Dr. Kheriaty is not afraid to advocate saying the Divine Office, however. Not only is it a simple prayer even a melancholic person may read, it marks the rhythm of morning and evening, an important benefit for the depressed. He also prescribes the rosary, lectio divina, and the confessional. The book also contains a survey of relevant passages from the Bible and is sprinkled with quotations from saints like Josemaria Escriva. Yet another gift Dr. Kheriaty gives is showing the depressed person that while his illness may not be spiritual, it can have a spiritual benefit, like all suffering.

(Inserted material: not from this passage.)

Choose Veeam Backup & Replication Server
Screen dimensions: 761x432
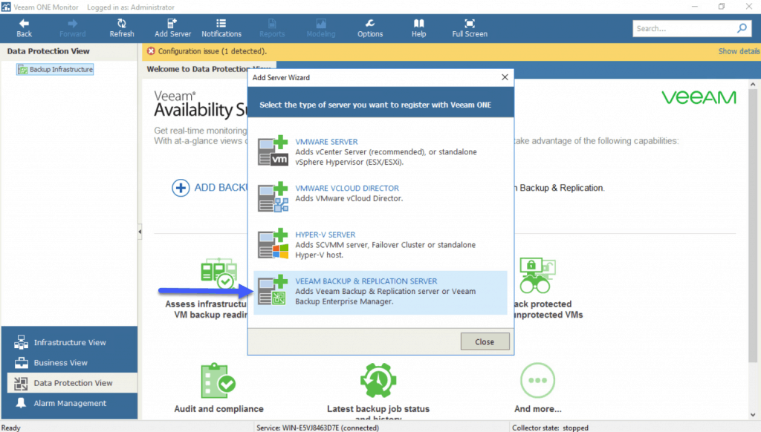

The spiritual side of the book complements the medical side beautifully, and offers depressed Catholics a complete understanding of their illness that has been missing.
Dr. Kheriaty has created a perfect balm of medical and spiritual insight into depression. No Catholic whom this illness has touched should be without this book. The Bear gives it his highest recommendation. It will help the reader to distinguish depressive symptoms from spiritual conditions, and provide sure guidance in addressing both. This is the book's real service.
Depression is still misunderstood by many Catholics, including, unfortunately, many of its sufferers. No doubt it is over-diagnosed by harried general practitioners who prescribe heavily advertised antidepressants. Natural conditions such as bereavement (as well as just about any undesired feelings or behavior) are being inappropriately "medicalized." But for those who have fallen into the pit of true depression, there is no doubt that they have experienced something beyond the range of ordinary human experience.
Books like Acedia and Me, and A Catholic's Guide to Depression provide perspective and sound guidance for Catholics. (A Catholic's Guide to Depression has also been favorably reviewed by Kathryn Jean Lopez of National Review Online, and Jeff Mirus over at Catholic Culture.)